Items from a dataset

◇ ◇ ◇ ◇ ◇

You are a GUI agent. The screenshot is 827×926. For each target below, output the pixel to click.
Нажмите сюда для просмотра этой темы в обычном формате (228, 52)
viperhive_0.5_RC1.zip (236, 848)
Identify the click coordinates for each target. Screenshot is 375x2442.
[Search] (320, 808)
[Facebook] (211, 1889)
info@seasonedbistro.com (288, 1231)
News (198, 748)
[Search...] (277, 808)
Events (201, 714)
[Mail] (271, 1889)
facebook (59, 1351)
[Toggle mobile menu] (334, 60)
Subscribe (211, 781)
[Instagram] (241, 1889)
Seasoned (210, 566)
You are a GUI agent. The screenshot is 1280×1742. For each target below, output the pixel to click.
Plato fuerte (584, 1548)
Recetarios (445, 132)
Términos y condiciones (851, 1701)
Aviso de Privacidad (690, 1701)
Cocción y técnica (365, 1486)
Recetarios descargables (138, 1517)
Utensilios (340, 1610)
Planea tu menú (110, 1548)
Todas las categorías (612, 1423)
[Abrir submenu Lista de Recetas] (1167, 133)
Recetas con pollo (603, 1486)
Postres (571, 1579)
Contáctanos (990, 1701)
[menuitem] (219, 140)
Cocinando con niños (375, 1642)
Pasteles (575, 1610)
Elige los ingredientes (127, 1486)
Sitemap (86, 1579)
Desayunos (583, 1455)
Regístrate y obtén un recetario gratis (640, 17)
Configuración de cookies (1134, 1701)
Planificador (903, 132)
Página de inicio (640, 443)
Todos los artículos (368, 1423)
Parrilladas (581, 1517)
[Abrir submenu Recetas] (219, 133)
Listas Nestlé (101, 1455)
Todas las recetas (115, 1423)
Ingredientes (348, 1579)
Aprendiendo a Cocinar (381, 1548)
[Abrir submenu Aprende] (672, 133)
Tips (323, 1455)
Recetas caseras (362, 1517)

◇ ◇ ◇ ◇ ◇

#### [WHAT YOU NEED TO DO]
Lay out every line of the records above as a numbered list, leaving out any blank lines.

#### [SOLUTION FOR THIS PROBLEM]
1. You are a GUI agent. The screenshot is 827×926. For each target below, output the pixel to click.
2. Нажмите сюда для просмотра этой темы в обычном формате (228, 52)
3. viperhive_0.5_RC1.zip (236, 848)
4. Identify the click coordinates for each target. Screenshot is 375x2442.
5. [Search] (320, 808)
6. [Facebook] (211, 1889)
7. info@seasonedbistro.com (288, 1231)
8. News (198, 748)
9. [Search...] (277, 808)
10. Events (201, 714)
11. [Mail] (271, 1889)
12. facebook (59, 1351)
13. [Toggle mobile menu] (334, 60)
14. Subscribe (211, 781)
15. [Instagram] (241, 1889)
16. Seasoned (210, 566)
17. You are a GUI agent. The screenshot is 1280×1742. For each target below, output the pixel to click.
18. Plato fuerte (584, 1548)
19. Recetarios (445, 132)
20. Términos y condiciones (851, 1701)
21. Aviso de Privacidad (690, 1701)
22. Cocción y técnica (365, 1486)
23. Recetarios descargables (138, 1517)
24. Utensilios (340, 1610)
25. Planea tu menú (110, 1548)
26. Todas las categorías (612, 1423)
27. [Abrir submenu Lista de Recetas] (1167, 133)
28. Recetas con pollo (603, 1486)
29. Postres (571, 1579)
30. Contáctanos (990, 1701)
31. [menuitem] (219, 140)
32. Cocinando con niños (375, 1642)
33. Pasteles (575, 1610)
34. Elige los ingredientes (127, 1486)
35. Sitemap (86, 1579)
36. Desayunos (583, 1455)
37. Regístrate y obtén un recetario gratis (640, 17)
38. Configuración de cookies (1134, 1701)
39. Planificador (903, 132)
40. Página de inicio (640, 443)
41. Todos los artículos (368, 1423)
42. Parrilladas (581, 1517)
43. [Abrir submenu Recetas] (219, 133)
44. Listas Nestlé (101, 1455)
45. Todas las recetas (115, 1423)
46. Ingredientes (348, 1579)
47. Aprendiendo a Cocinar (381, 1548)
48. [Abrir submenu Aprende] (672, 133)
49. Tips (323, 1455)
50. Recetas caseras (362, 1517)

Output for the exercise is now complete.